The IDGs are high-level targets for the incremental reach we aim to achieve through its investments and advisory services. IFC aims to use the IDGs to drive implementation of strategy and influence operational decision making, alongside volume targets.
IFC contributions are counted as expected results at the time projects are committed or signed, and IFC’s regular monitoring and evaluation system tracks the results materializing during project implementation.
IFC has been testing seven IDGs:
IDG1: Increase or improve sustainable farming opportunities;
IDG2: Improve health and education services;
IDG3a: Increase access to financial services for micro/individual clients;
IDG3b: Increase access to financial services for SME clients;
IDG4: Increase or improve infrastructure services;
IDG5: Contribute to economic growth (value added);
IDG6: Reduce greenhouse gas emissions
IDG7: Trade and Regulatory Services: Increase the number of firms that benefit from improved investment, trade, and regulatory services.

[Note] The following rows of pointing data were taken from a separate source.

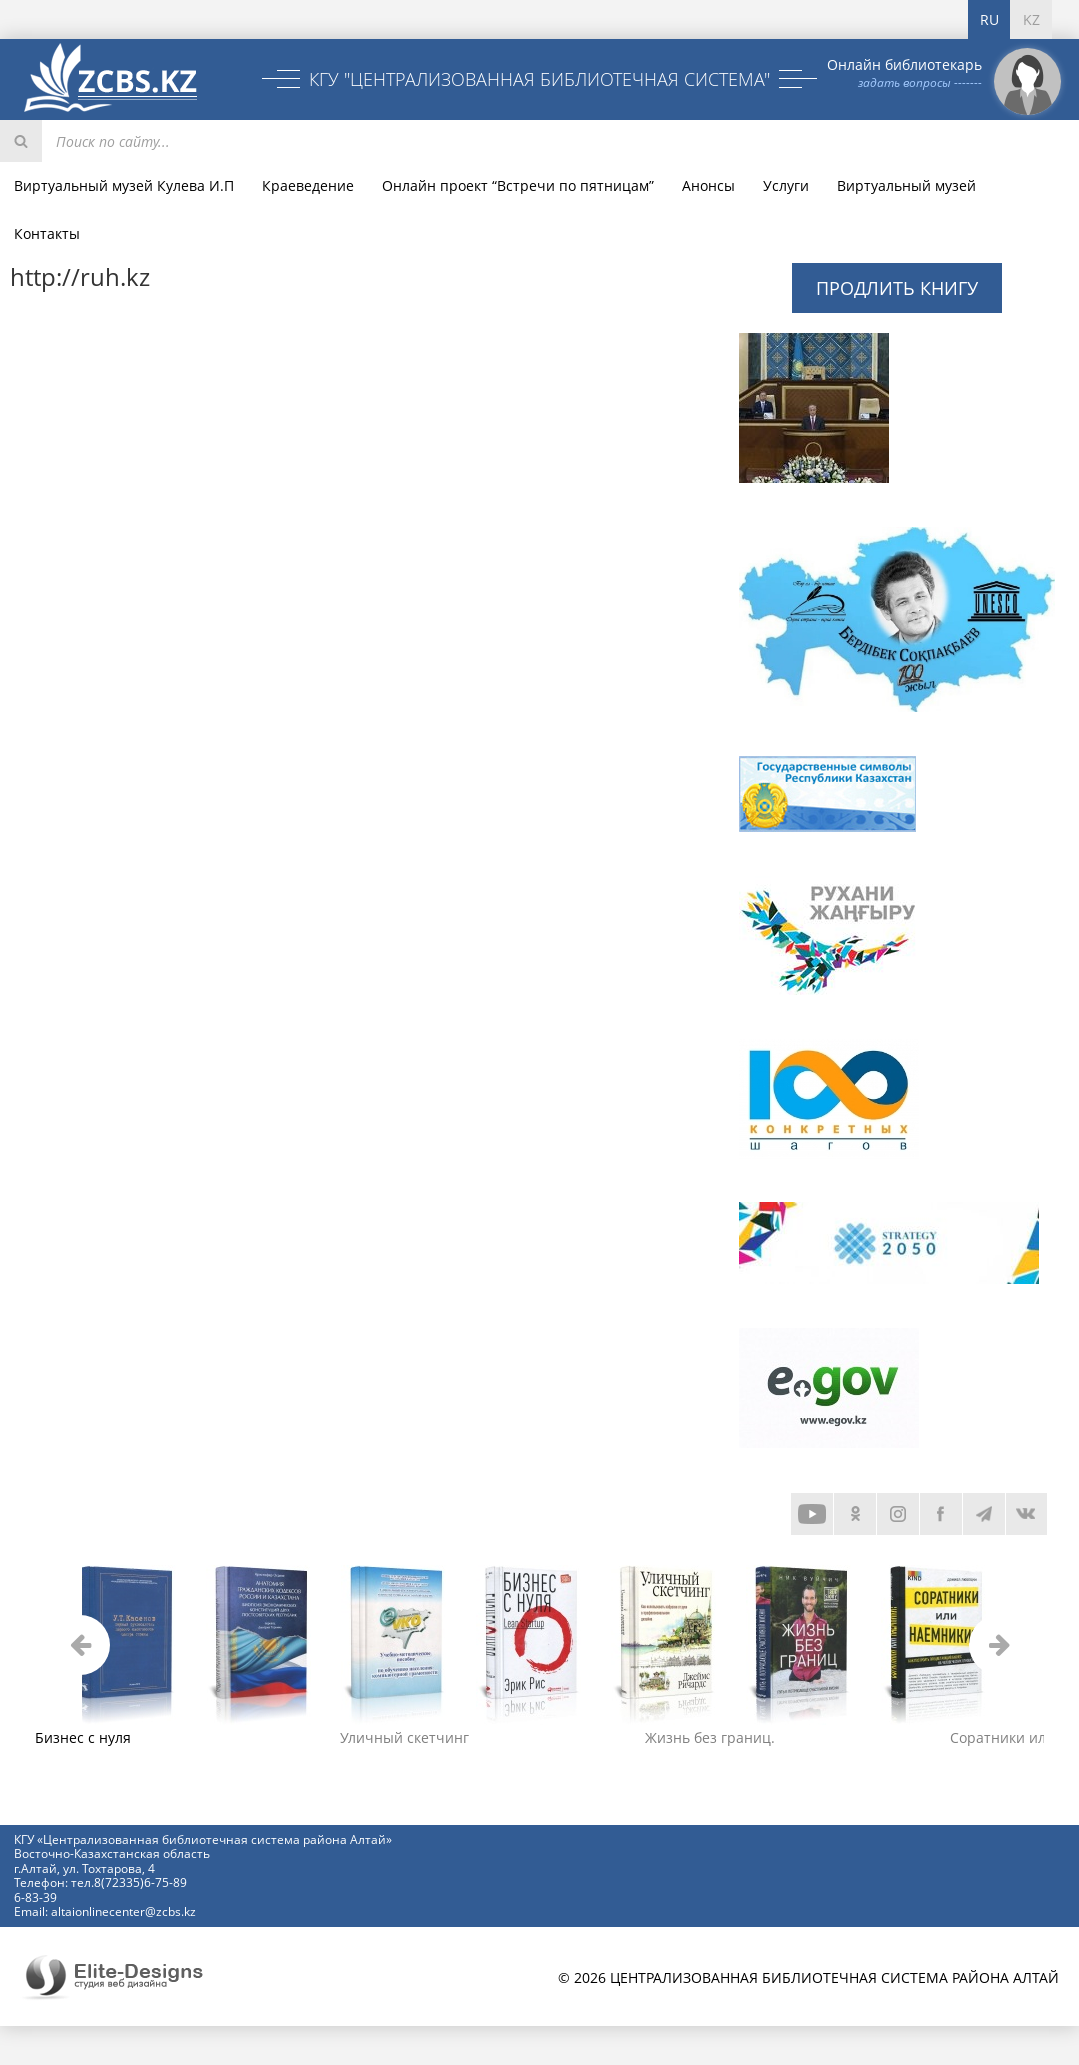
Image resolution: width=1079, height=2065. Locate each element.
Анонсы (708, 185)
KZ (1031, 19)
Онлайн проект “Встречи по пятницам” (518, 185)
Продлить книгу (897, 288)
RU (989, 19)
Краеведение (308, 185)
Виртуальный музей (906, 185)
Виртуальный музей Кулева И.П (124, 185)
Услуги (786, 185)
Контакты (47, 233)
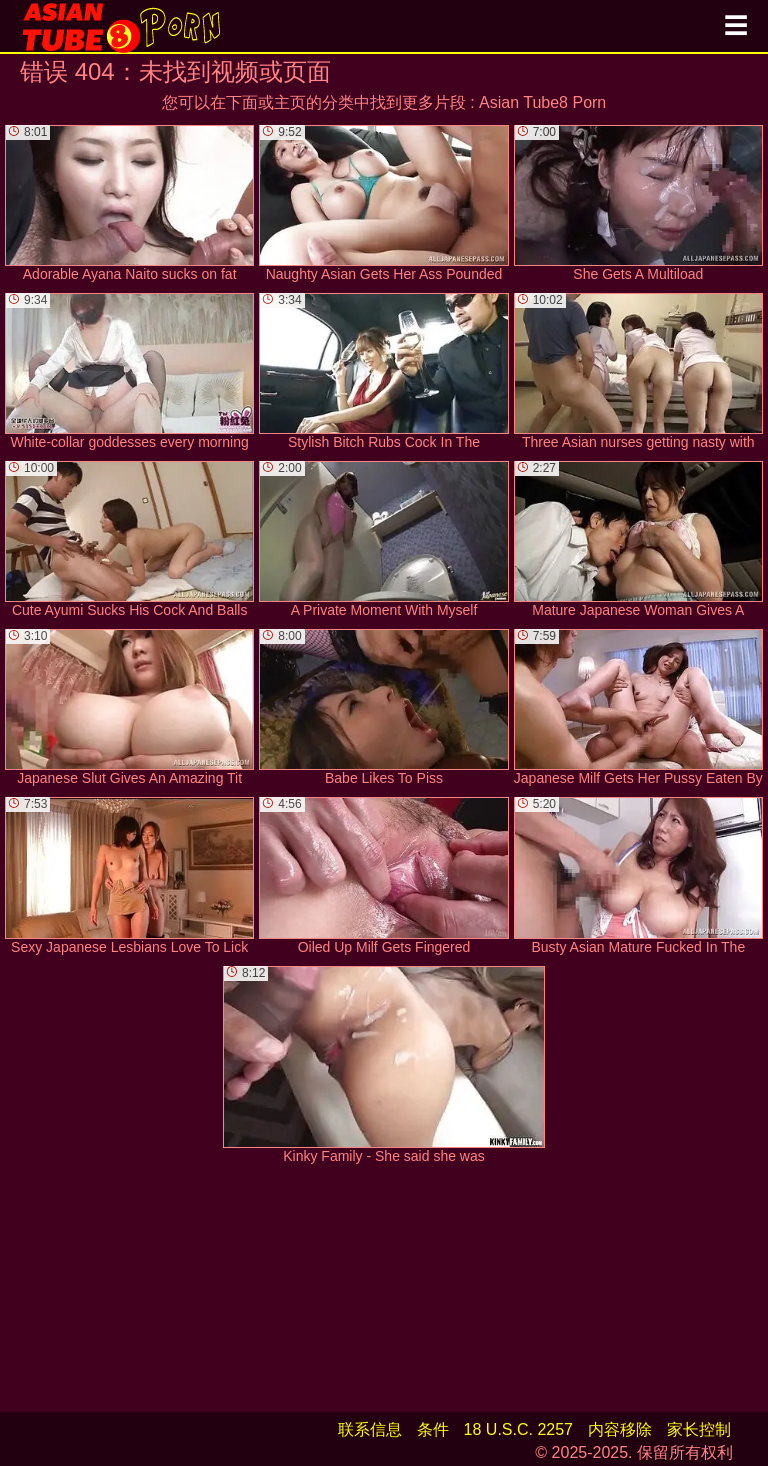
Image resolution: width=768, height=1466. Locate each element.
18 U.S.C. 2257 (518, 1429)
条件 (433, 1429)
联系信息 (370, 1429)
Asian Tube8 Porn (542, 102)
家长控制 (699, 1429)
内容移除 (620, 1429)
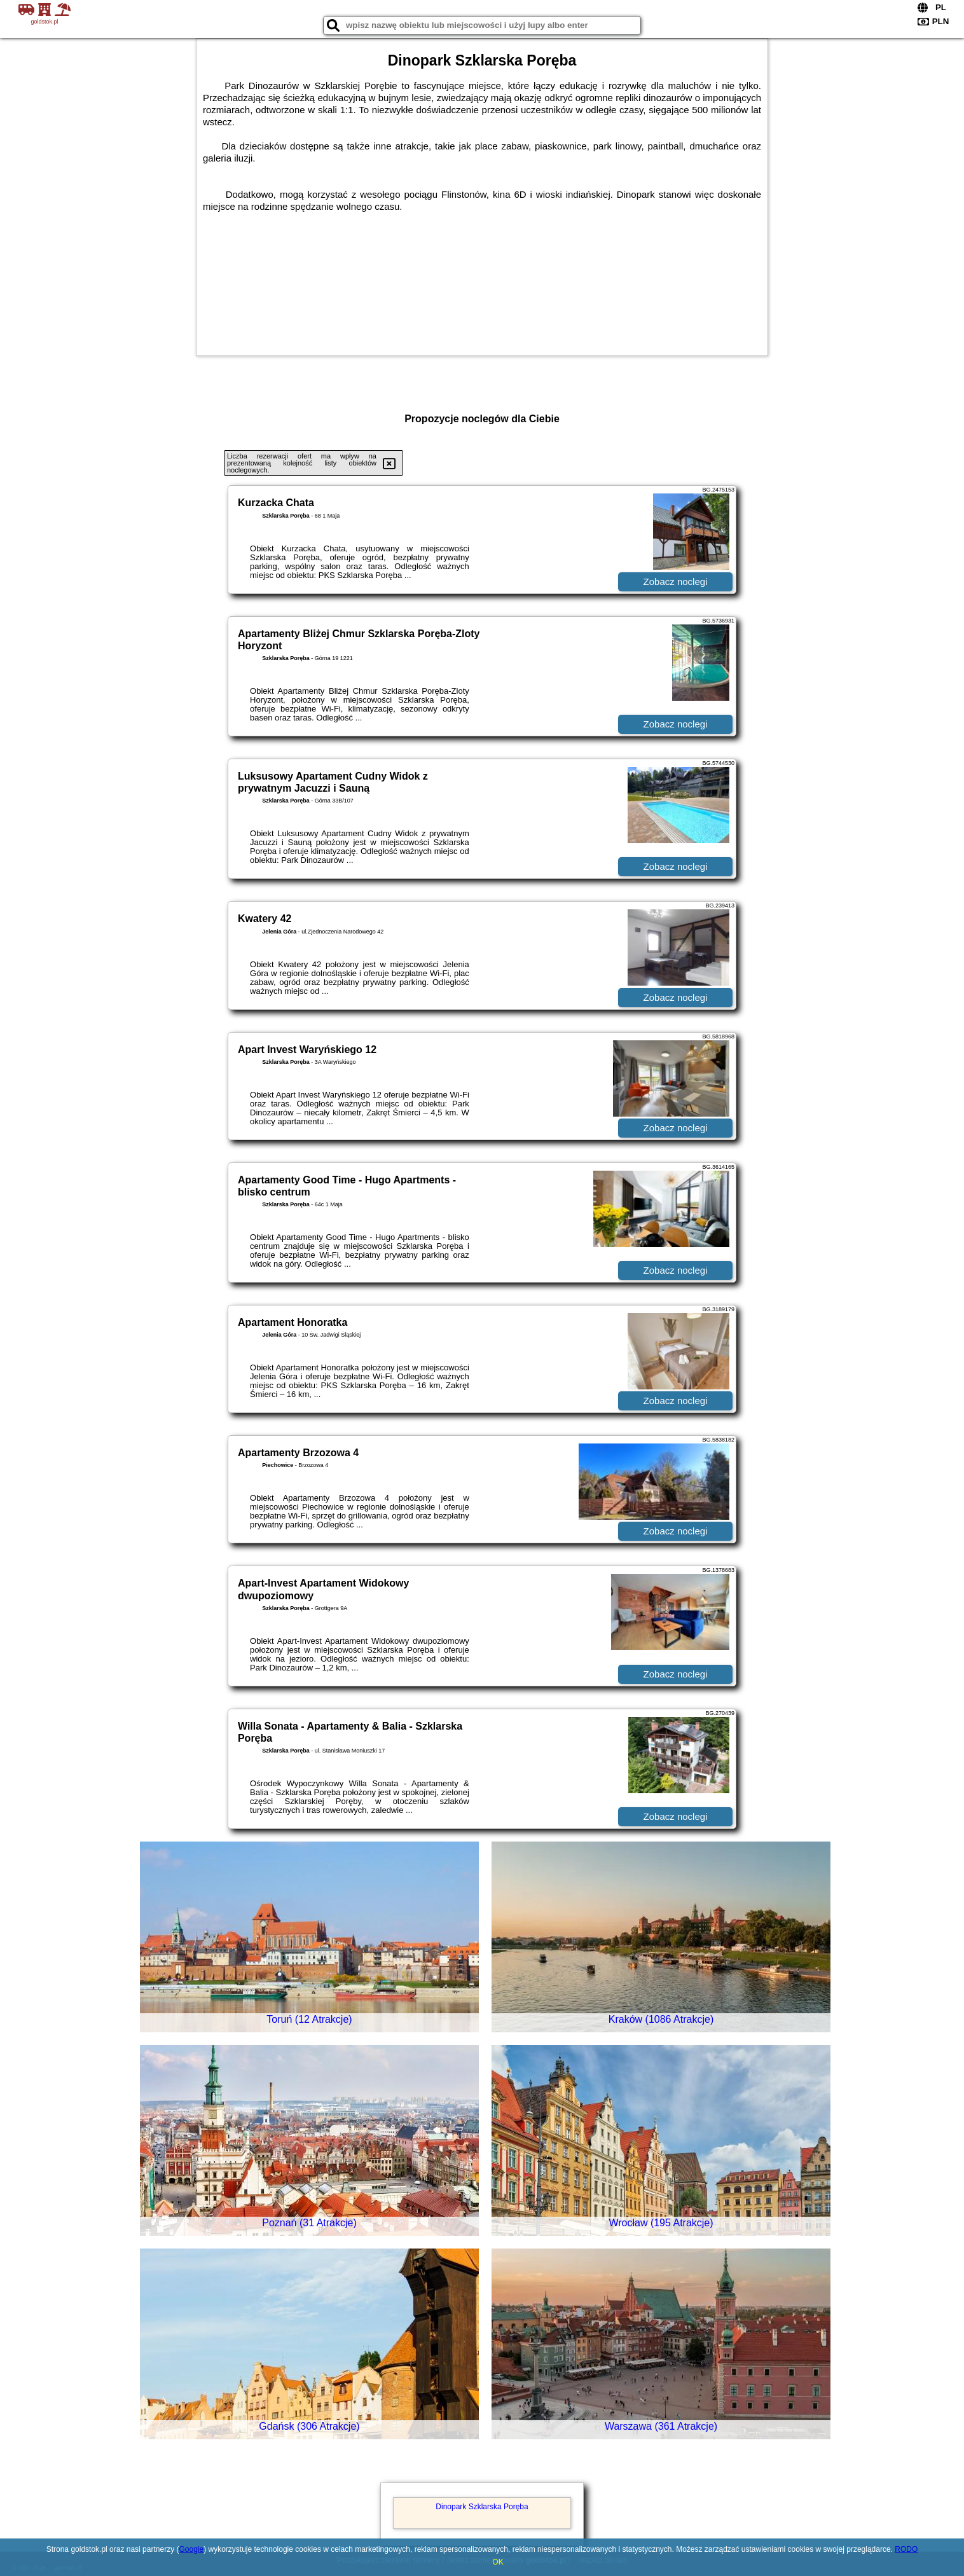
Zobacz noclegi (676, 581)
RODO (906, 2549)
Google (191, 2549)
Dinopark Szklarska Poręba (482, 2506)
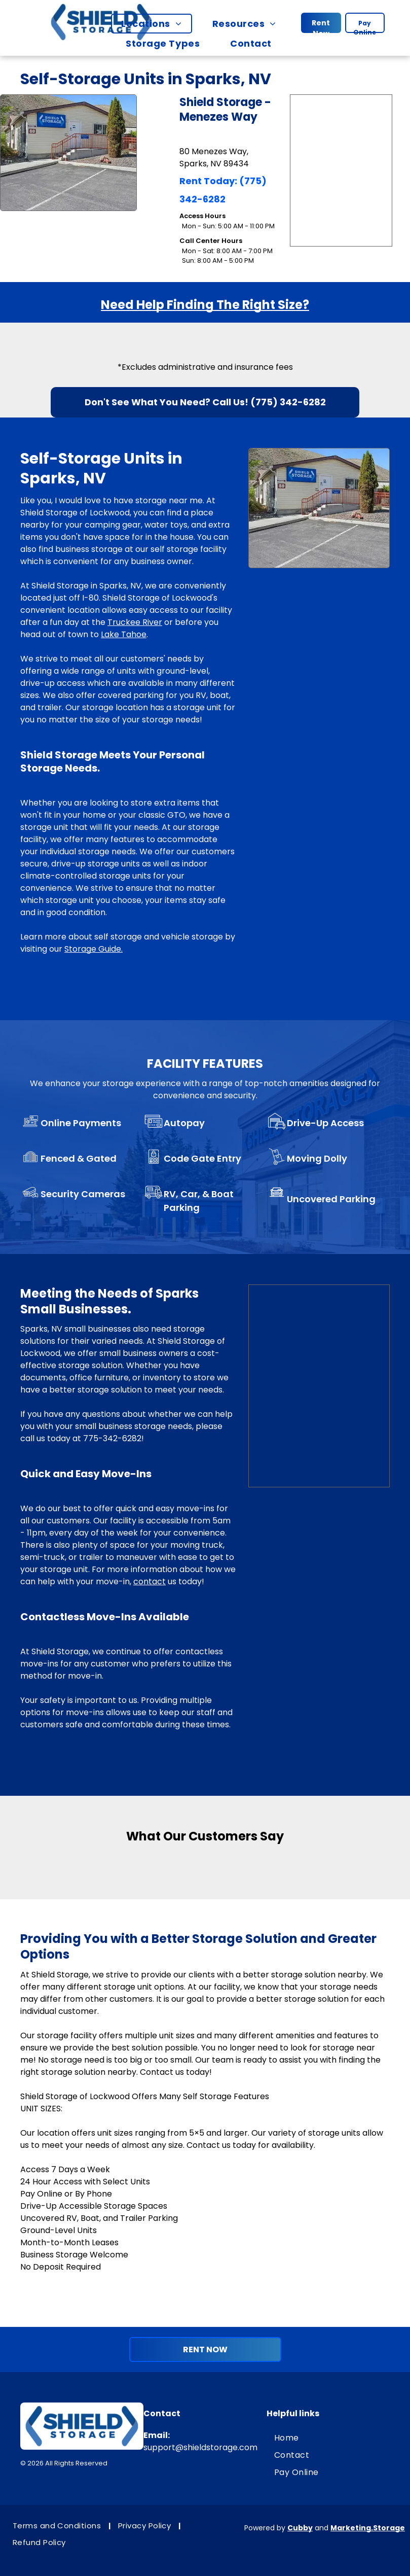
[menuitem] (156, 23)
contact (149, 1581)
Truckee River (134, 622)
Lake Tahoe (123, 634)
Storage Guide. (93, 949)
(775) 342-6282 (288, 402)
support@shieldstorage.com (200, 2447)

The IDGs were not intended to cover every project but to be useful as a strategic management tool, they were designed to cover a significant share of IFC’s business.
In FY 13, IFC moved two goals from testing to full implementation: IDG2: Health and Education and IDG3: Financial Services. IDGs 1, 4 and 6 are expected to go live in FY14.
We received positive feedback about the goals from external stakeholders at an outreach event in September 2011. Based on their recommendations, we made some changes to the goals and indicators. We also made modifications to reflect what we have learned after two years of testing. Discussions continue on how to account for other priority areas of IFC’s work—such as investment climate—without adding undue complexity.
To address concerns that the goals could create a skewed focus on projects with larger reach figures at the expense of projects in smaller countries with a more challenging business environment, we are testing a complementary approach that could be used to provide appropriate weighting to projects in smaller and poorer countries.